Powell was released after four months' imprisonment, on March 21, 1938, in an attempt by King to bolster his Liberals' chances in a federal by-election in Edmonton East the same day; the by-election was won by Social Crediter Orvis A. Kennedy, and a jubilant celebration followed. Once again, the Communists expressed solidarity with the Social Crediters, with Jan Lakeman thanking the voters for giving "an overwhelming defeat to the forces of reaction".  Powell left Canada immediately upon his release, but not before being paid $4,000 by the Alberta government as thanks for his services.

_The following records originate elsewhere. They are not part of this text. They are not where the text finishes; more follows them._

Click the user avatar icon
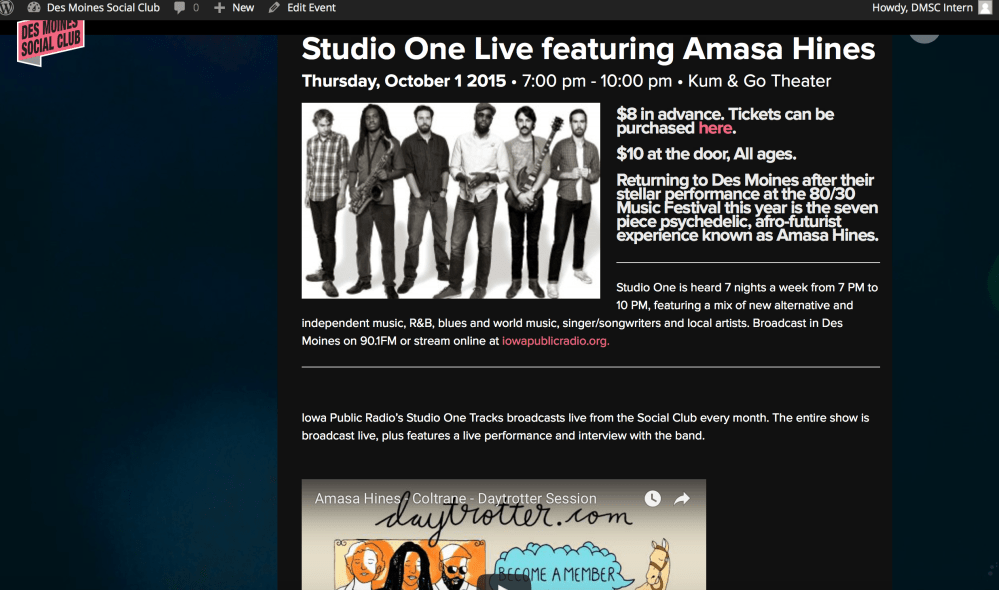The height and width of the screenshot is (590, 999). click(985, 8)
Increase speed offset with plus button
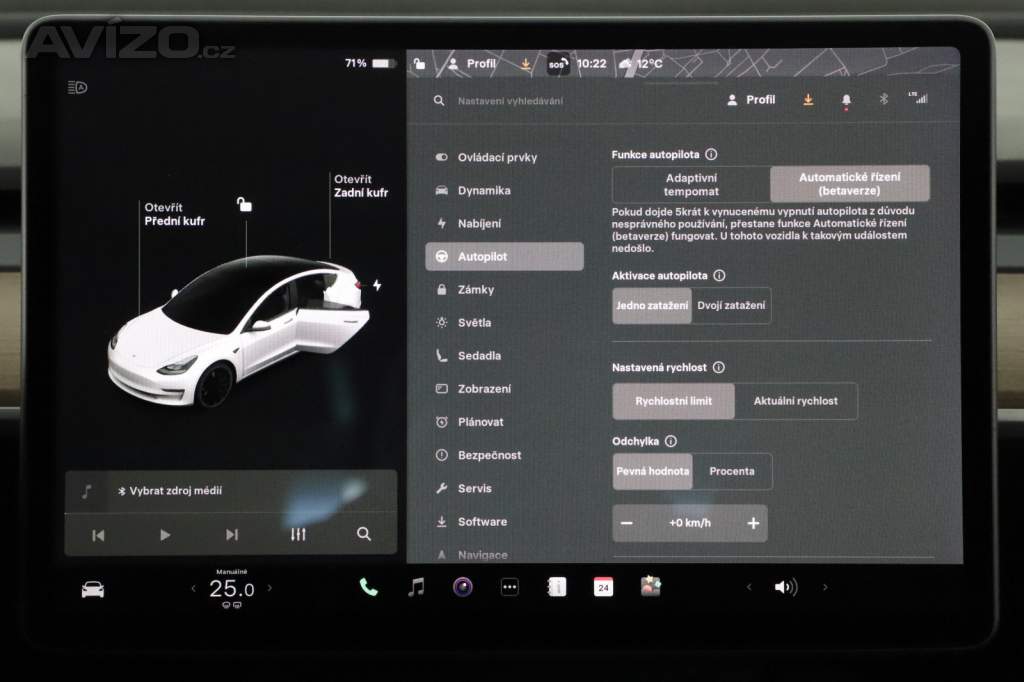 pyautogui.click(x=753, y=523)
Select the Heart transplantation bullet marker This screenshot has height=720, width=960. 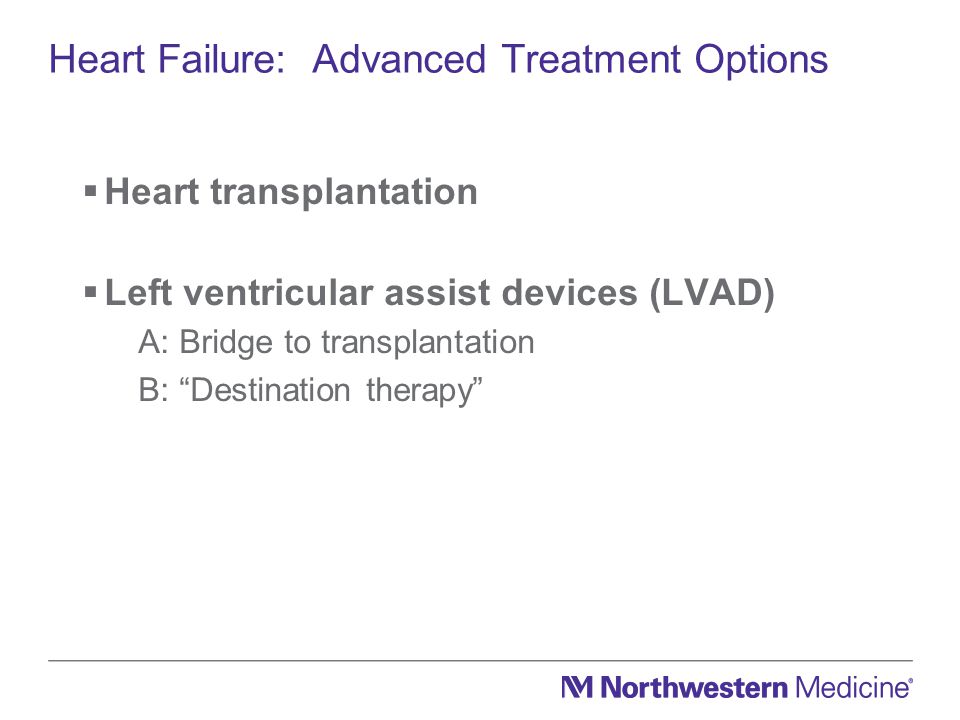[x=91, y=191]
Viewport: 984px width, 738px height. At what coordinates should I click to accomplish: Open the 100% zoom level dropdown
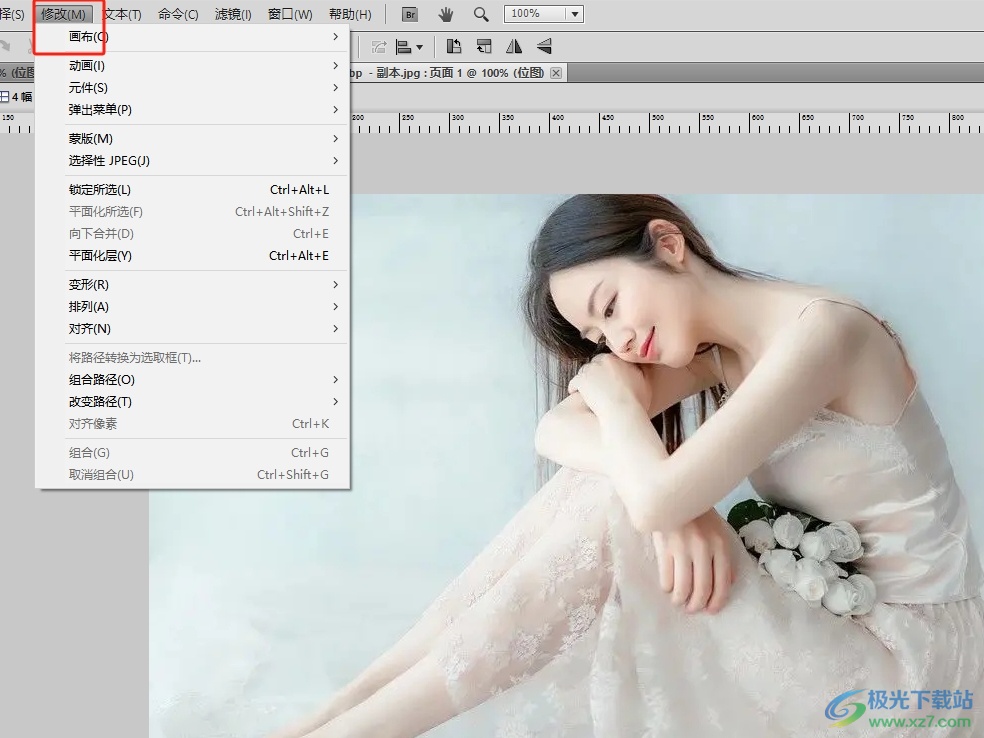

On August 18, 1938, police magistrate A. H. Gibson, who had presided over the prosecution of Unwin and Powell, was dismissed without cause by provincial Order in Council. Gibson believed that his dismissal was due to "the government's resentment over my action in the Powell-Unwin case and the fact that they hold me more or less to blame for the fact that the accused men were sent to jail."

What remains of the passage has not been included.